**Records from a dataset**

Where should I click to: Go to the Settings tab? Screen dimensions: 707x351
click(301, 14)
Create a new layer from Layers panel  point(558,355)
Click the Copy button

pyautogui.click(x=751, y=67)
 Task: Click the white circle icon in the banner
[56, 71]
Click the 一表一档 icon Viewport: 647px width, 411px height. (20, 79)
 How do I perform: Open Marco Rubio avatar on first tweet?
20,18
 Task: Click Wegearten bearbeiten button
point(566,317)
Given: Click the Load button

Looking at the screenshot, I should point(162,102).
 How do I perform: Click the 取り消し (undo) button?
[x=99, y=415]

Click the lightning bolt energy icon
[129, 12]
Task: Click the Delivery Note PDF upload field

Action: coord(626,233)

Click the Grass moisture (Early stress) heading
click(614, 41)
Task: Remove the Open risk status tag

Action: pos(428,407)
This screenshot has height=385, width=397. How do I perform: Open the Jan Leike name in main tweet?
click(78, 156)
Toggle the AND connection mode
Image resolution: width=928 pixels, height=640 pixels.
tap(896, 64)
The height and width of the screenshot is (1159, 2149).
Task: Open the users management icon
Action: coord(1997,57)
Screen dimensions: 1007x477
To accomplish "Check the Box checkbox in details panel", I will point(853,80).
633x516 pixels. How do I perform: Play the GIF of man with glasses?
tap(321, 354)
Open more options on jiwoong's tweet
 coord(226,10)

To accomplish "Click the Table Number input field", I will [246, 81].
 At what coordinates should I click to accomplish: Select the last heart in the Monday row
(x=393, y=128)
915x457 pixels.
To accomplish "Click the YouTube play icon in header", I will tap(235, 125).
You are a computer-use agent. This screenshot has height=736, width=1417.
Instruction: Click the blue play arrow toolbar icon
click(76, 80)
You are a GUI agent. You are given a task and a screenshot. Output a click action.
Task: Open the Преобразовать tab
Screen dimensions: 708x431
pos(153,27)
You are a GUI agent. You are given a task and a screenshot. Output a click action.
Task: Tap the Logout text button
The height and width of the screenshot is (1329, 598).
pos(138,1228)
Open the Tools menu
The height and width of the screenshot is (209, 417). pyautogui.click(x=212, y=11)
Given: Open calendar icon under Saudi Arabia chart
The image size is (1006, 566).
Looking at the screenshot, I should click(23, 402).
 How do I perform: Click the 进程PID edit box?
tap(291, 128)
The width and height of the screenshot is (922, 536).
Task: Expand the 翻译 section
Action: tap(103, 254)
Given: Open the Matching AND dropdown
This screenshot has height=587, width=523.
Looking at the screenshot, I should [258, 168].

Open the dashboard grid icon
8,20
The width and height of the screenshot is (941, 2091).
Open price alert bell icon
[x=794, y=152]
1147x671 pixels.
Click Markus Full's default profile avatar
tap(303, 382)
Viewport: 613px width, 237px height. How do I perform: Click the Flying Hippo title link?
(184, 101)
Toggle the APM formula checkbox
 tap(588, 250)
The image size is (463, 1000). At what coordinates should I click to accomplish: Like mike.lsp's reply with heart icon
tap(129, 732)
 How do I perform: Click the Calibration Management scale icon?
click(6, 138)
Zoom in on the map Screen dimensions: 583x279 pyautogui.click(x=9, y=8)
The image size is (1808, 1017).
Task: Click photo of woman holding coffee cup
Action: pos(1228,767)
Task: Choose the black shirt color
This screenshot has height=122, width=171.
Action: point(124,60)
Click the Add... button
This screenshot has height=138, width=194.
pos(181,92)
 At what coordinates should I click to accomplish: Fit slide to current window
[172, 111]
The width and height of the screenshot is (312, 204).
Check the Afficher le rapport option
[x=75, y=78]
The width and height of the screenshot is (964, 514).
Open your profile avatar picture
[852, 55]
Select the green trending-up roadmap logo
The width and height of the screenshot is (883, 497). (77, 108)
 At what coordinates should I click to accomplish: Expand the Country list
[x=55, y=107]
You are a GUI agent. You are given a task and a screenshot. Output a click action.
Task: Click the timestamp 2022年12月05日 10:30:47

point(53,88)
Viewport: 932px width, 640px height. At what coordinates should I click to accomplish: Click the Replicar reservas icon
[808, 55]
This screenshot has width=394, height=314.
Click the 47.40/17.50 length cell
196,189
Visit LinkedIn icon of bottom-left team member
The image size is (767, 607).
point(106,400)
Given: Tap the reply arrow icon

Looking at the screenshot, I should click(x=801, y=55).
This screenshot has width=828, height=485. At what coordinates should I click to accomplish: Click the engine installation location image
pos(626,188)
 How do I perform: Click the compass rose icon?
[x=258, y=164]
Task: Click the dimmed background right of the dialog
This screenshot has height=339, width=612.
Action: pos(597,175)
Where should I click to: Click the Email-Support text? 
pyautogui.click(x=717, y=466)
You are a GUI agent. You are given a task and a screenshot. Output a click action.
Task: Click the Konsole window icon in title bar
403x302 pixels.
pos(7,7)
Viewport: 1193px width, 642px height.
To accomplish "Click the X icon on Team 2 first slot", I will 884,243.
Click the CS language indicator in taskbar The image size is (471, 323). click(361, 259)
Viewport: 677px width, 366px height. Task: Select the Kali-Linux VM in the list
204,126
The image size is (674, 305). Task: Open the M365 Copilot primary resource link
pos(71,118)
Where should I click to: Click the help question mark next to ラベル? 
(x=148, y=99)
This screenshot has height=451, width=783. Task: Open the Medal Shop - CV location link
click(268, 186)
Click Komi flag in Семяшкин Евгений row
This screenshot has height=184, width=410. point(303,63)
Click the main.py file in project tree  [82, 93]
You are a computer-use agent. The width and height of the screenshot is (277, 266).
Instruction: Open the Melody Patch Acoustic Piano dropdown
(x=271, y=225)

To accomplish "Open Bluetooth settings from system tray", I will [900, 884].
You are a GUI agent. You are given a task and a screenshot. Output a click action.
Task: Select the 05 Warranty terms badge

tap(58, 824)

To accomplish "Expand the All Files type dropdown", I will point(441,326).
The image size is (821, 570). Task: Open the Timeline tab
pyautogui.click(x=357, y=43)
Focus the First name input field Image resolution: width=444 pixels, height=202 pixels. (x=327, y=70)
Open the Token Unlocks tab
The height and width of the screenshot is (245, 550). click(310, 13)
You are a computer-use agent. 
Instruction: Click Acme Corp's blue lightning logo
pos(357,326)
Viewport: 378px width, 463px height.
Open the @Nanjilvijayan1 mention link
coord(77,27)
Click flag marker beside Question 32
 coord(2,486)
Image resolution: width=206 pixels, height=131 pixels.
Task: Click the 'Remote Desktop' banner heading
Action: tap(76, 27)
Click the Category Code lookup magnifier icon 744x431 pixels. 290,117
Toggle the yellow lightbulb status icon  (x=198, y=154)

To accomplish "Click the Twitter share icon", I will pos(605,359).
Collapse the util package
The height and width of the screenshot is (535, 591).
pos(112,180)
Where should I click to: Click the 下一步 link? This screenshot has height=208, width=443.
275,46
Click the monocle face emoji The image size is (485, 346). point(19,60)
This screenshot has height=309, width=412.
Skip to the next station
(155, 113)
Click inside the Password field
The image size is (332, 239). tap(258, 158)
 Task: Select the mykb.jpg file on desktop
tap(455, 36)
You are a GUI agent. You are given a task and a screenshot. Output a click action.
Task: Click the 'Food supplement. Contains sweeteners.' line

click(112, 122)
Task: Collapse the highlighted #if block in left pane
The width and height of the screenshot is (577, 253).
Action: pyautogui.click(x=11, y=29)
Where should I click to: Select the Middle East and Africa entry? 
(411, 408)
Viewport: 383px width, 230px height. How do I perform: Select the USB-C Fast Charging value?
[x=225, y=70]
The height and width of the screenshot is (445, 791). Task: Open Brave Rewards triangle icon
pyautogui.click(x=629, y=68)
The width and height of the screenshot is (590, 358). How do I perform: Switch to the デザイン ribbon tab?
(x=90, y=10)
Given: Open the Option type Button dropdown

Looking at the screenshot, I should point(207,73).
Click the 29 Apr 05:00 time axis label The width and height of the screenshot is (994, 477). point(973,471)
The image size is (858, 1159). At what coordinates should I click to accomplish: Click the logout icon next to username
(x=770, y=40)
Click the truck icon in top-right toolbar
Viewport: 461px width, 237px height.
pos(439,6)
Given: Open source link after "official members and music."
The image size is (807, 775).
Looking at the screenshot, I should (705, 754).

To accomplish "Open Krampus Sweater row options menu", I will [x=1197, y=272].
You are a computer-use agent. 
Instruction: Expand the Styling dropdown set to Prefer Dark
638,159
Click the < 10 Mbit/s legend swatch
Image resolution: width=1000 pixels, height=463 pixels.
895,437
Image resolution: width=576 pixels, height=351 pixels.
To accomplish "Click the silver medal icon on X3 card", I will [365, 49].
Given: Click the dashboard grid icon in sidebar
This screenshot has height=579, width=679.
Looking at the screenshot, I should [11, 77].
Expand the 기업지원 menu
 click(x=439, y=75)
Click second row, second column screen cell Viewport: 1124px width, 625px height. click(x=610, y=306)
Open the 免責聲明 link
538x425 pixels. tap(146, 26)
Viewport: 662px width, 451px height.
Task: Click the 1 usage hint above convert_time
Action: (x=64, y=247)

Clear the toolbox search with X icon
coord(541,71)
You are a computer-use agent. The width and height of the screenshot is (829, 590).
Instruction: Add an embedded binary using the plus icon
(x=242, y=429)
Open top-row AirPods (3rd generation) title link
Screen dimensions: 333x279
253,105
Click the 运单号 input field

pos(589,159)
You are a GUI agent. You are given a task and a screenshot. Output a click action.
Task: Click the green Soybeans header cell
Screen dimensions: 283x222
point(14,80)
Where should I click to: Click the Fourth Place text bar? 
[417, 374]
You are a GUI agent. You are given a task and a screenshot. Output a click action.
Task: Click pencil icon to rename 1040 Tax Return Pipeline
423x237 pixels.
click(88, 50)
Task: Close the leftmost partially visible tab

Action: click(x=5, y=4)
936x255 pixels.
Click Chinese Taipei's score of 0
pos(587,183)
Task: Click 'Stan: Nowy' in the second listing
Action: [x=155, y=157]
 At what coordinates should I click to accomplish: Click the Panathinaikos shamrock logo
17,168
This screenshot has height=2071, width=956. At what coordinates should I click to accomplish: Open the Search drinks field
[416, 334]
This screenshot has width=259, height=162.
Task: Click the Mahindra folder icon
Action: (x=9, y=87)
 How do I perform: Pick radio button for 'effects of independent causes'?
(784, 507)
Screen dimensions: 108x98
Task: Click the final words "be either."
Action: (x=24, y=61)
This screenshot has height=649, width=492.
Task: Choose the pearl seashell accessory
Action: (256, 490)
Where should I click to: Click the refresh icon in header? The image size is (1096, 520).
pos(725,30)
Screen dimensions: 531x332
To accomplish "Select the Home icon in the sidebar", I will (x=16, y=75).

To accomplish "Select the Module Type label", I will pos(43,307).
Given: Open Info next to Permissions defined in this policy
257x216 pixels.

**Exercise**
In the entries above, which lines hold the word "sidebar"? Copy them out.

**Problem solution**
Given: Click the dashboard grid icon in sidebar
To accomplish "Select the Home icon in the sidebar", I will (x=16, y=75).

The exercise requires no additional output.